WHAT NEEDS TO BE DONE -> Filter these records by the string "agent", copying each line that holds it.

SUPPLIED MATERIAL ->
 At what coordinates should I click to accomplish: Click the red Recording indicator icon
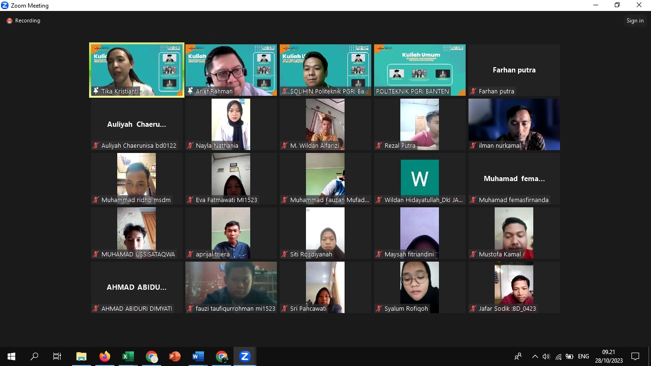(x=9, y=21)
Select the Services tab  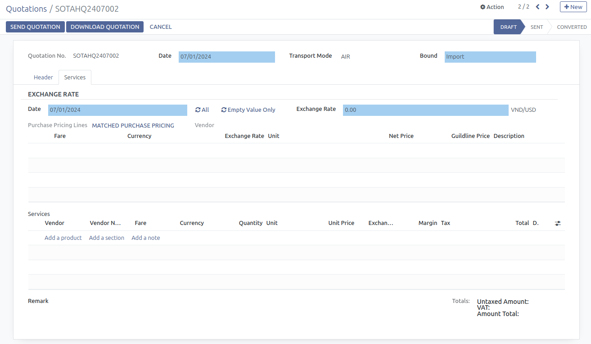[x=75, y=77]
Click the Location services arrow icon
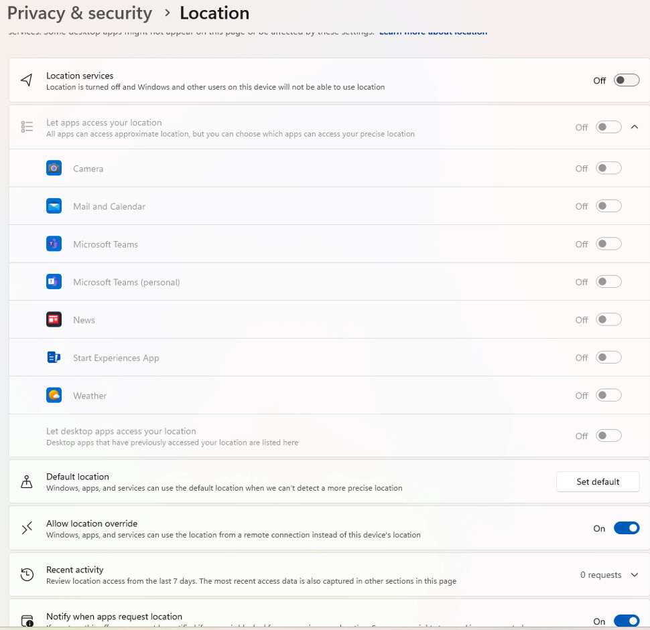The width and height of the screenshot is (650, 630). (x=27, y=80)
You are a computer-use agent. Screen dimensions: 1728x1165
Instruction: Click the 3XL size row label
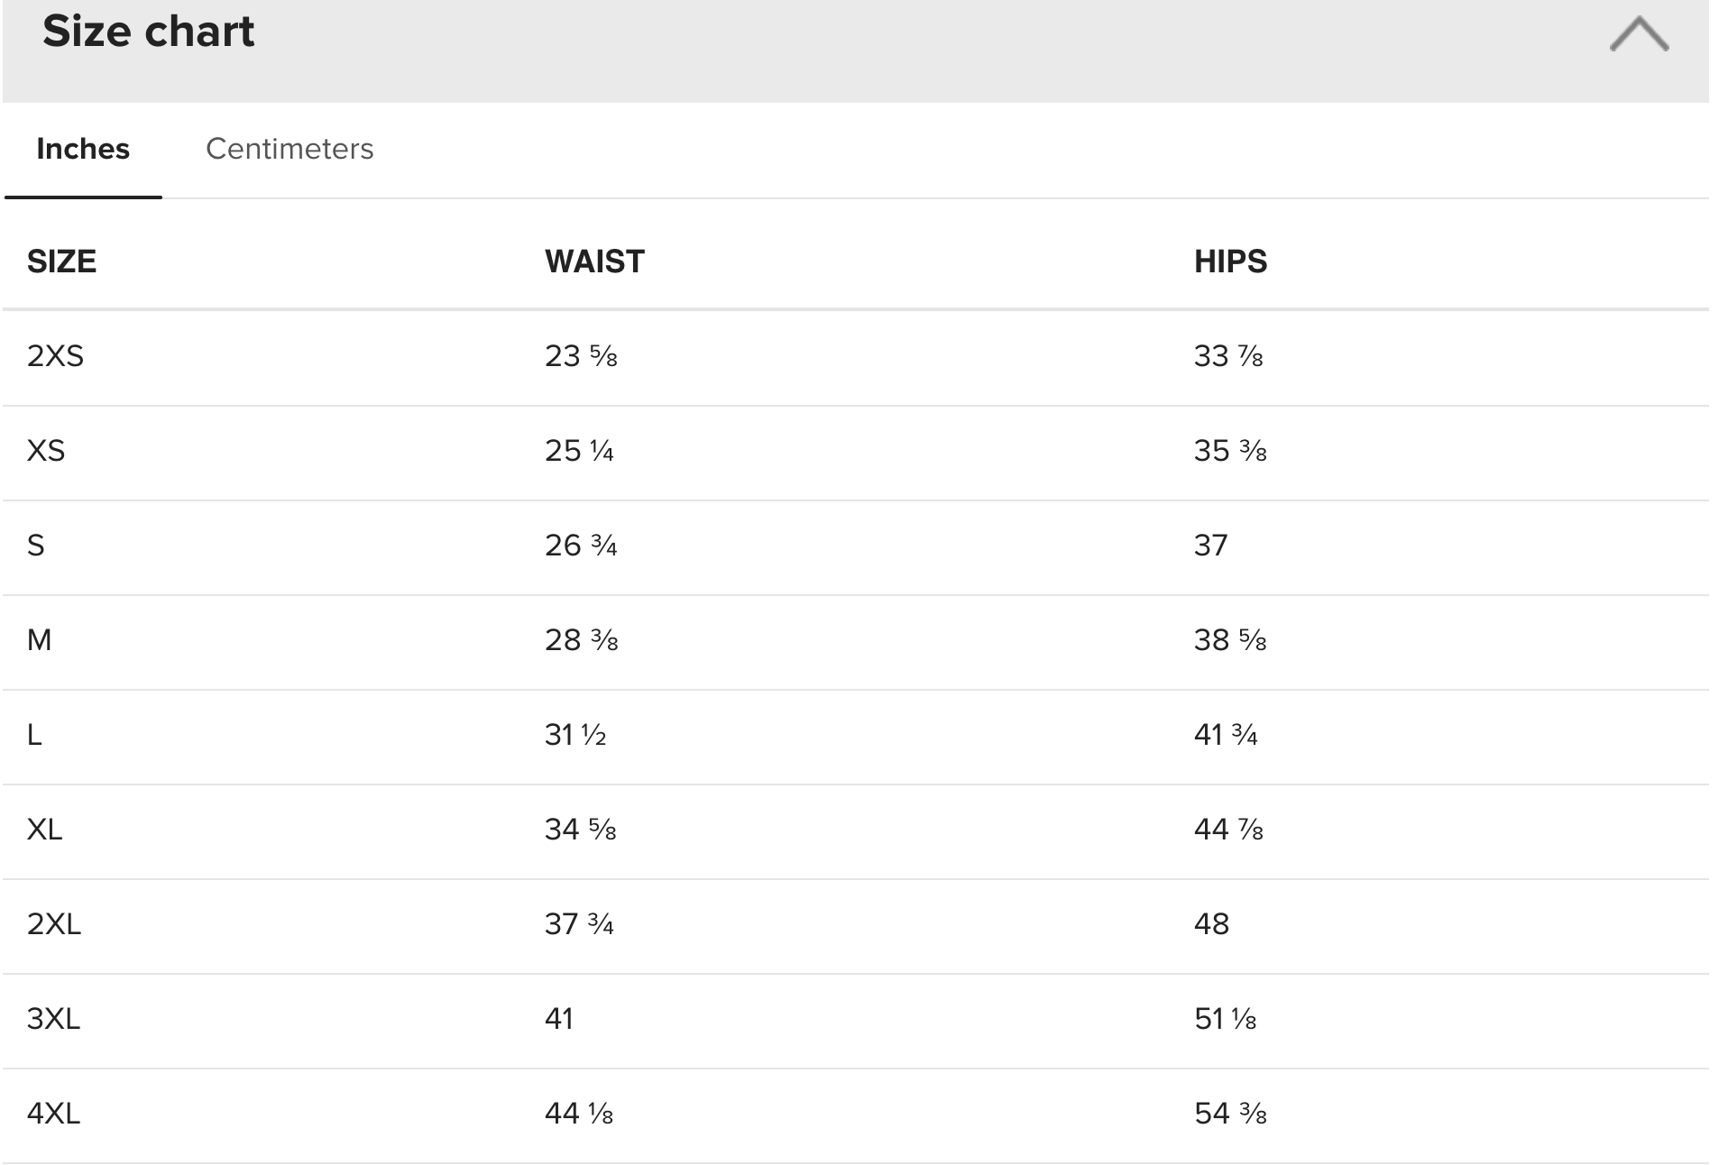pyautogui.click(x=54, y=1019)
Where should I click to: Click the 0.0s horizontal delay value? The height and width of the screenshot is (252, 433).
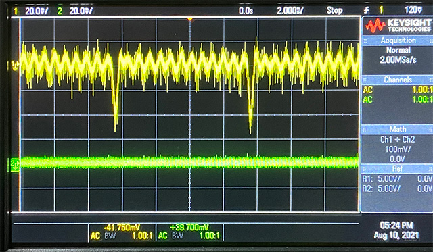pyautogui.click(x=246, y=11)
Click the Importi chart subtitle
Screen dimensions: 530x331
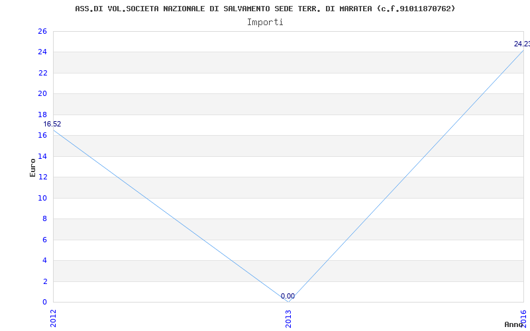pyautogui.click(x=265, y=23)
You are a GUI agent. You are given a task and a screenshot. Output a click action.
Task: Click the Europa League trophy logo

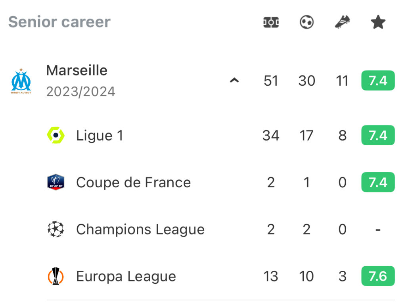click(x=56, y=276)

ANSWER TO THIS TASK ->
You are a computer-use agent. Screen dimensions: 1728x1165
You are a GUI agent. You are given a task and a screenshot. Output a click action.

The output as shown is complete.